_Exercise data_
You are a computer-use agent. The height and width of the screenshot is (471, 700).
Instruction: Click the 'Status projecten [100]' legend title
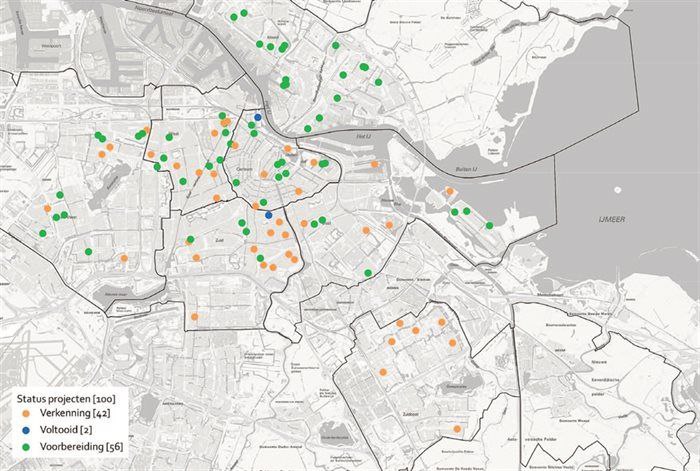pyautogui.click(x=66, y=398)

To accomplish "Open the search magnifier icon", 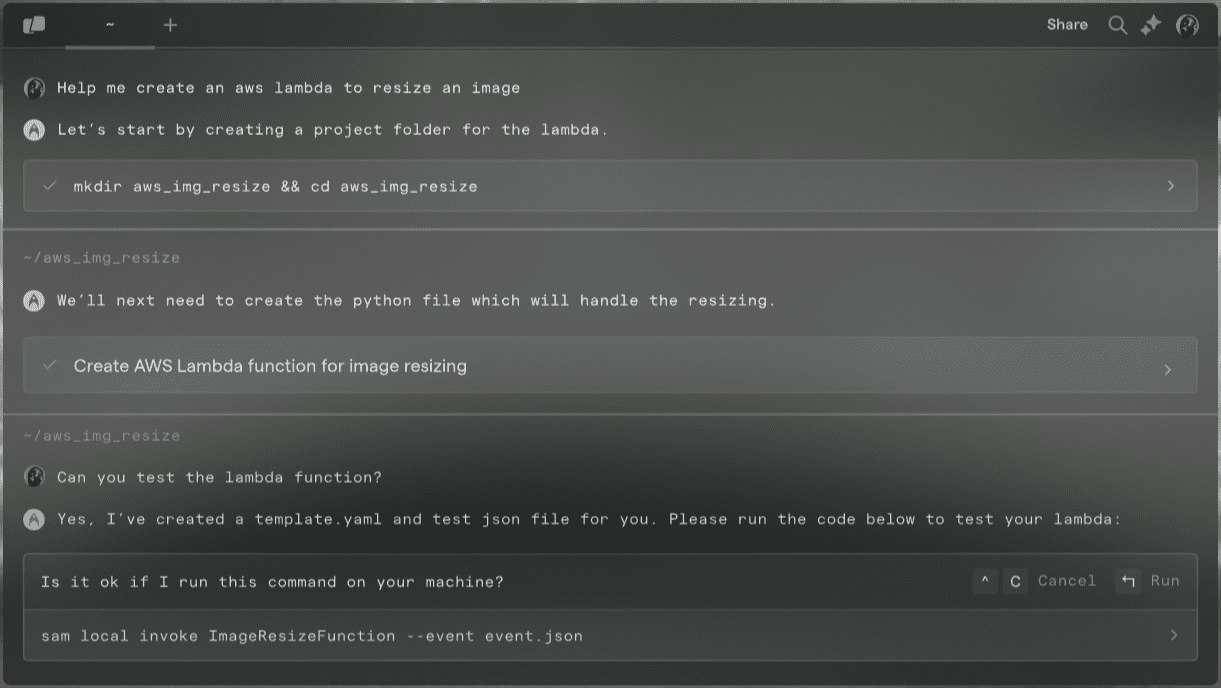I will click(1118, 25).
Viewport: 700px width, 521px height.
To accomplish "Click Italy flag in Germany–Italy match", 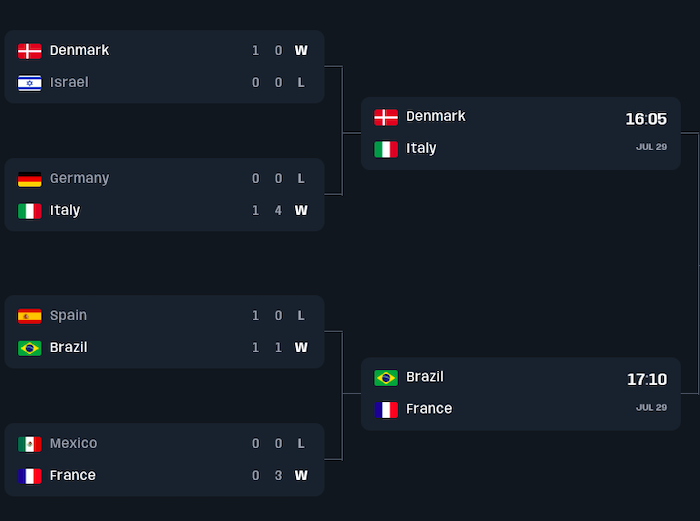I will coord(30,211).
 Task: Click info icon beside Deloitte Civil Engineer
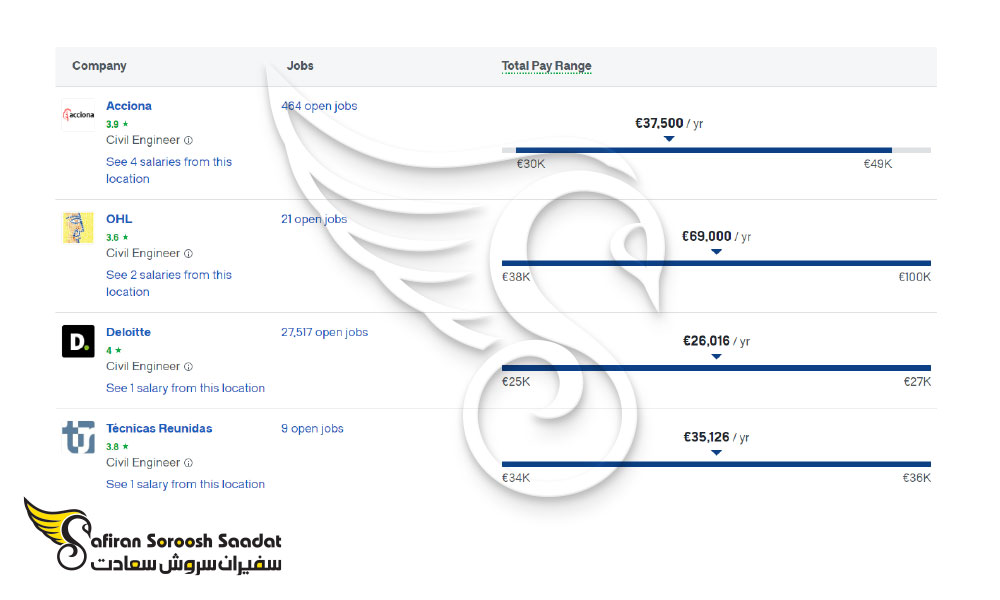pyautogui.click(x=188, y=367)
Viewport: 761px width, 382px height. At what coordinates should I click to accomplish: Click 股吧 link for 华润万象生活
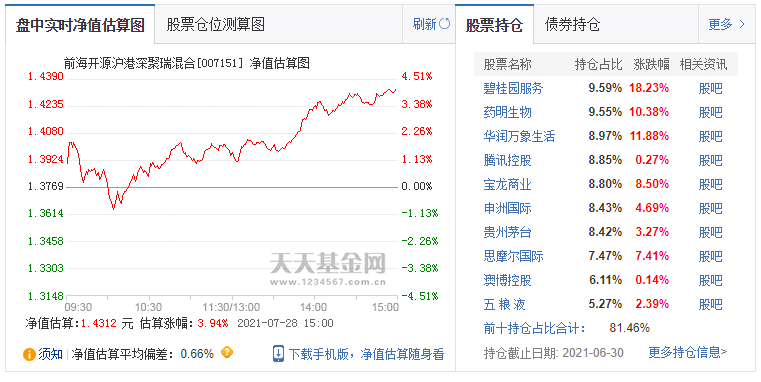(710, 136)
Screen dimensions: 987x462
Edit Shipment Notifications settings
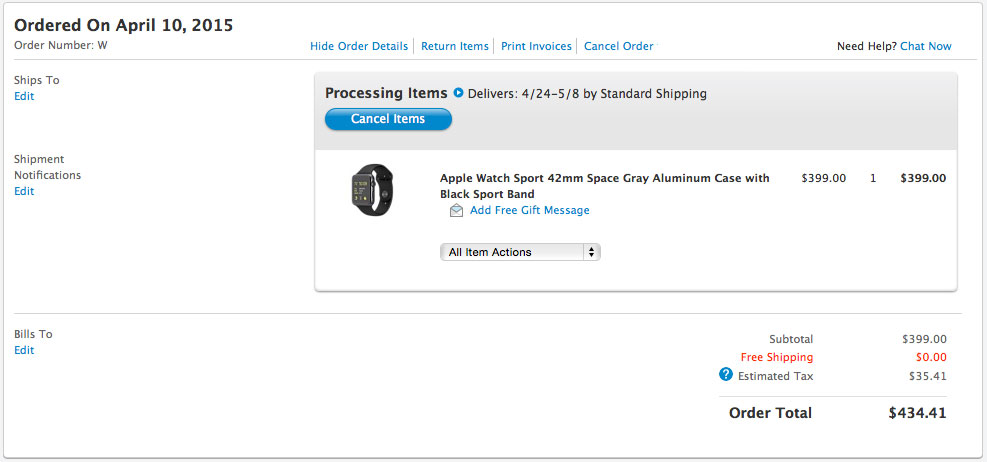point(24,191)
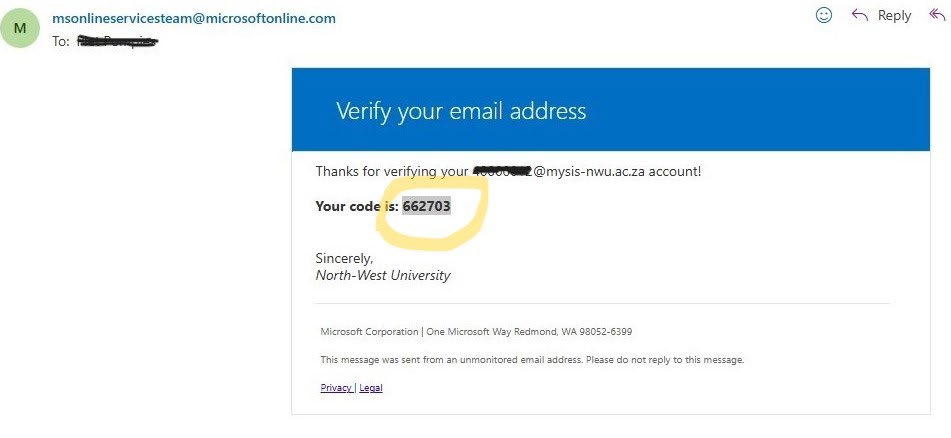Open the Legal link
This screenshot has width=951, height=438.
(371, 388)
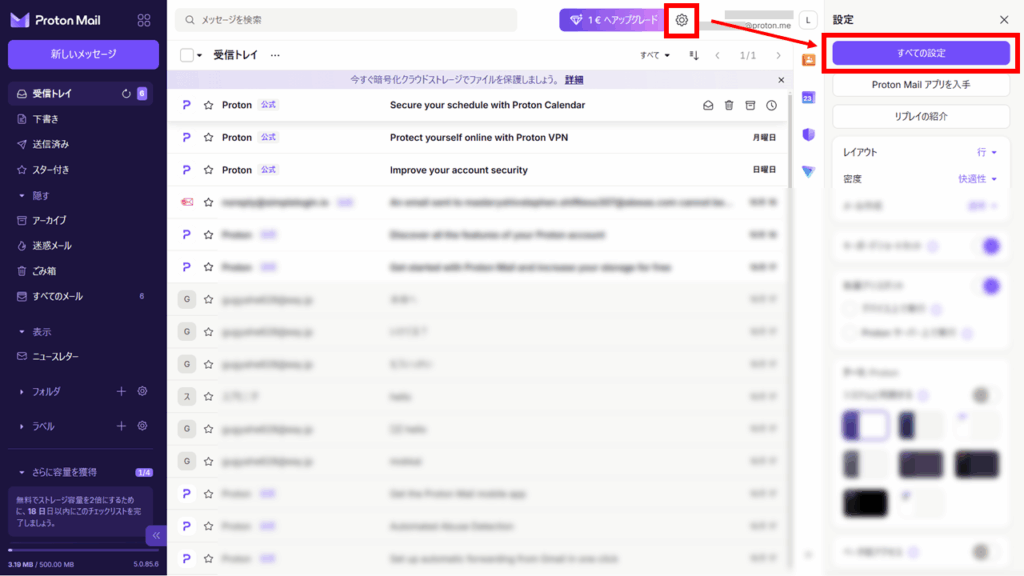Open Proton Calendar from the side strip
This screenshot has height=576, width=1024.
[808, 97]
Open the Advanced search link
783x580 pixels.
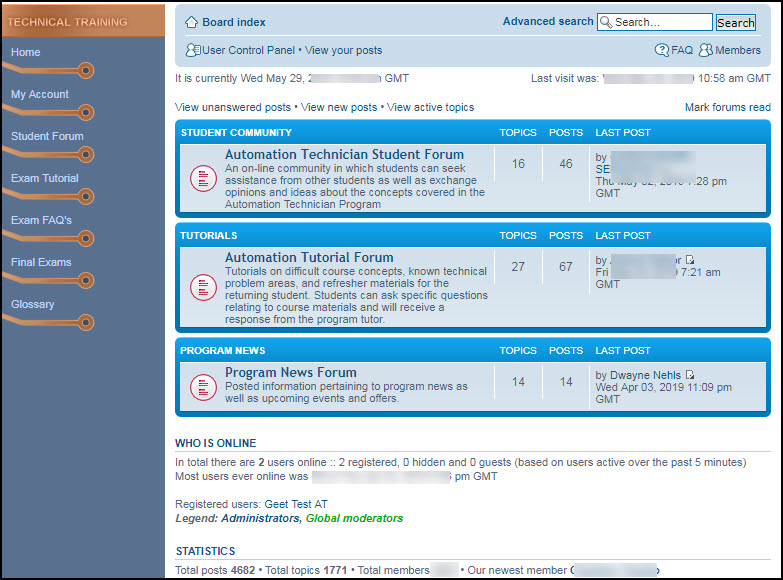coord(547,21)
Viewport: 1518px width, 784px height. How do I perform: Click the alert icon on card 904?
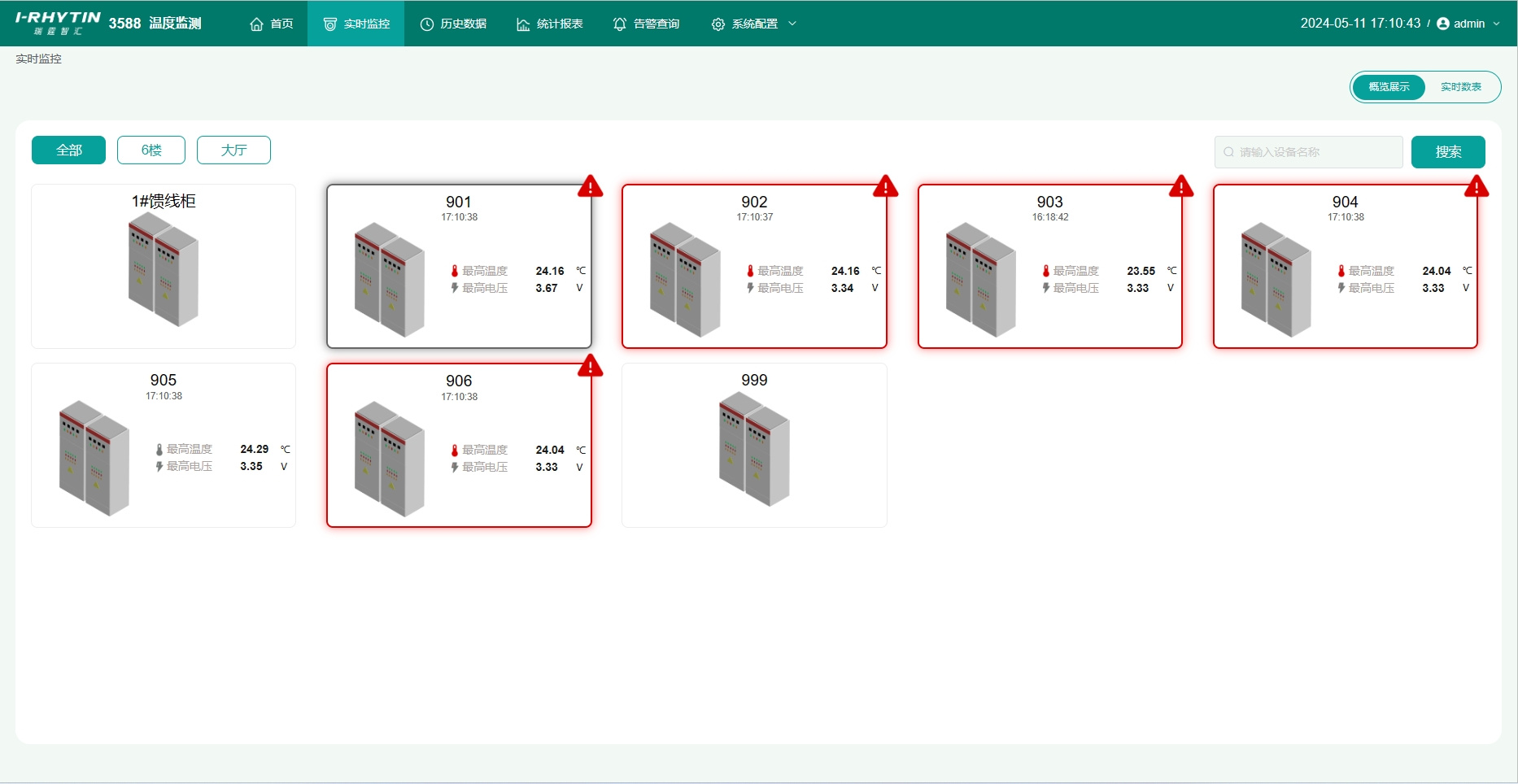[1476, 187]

_Prompt_
Please output the lines from the line that contains "Open the Advanced search link" through the end of the records, both ends included, exactly and with no pictures.

_Solved problem_
Open the Advanced search link
783x580 pixels.
coord(547,21)
Viewport: 1518px width, 784px height. How do I perform: Click the alert icon on card 904?
[1476, 187]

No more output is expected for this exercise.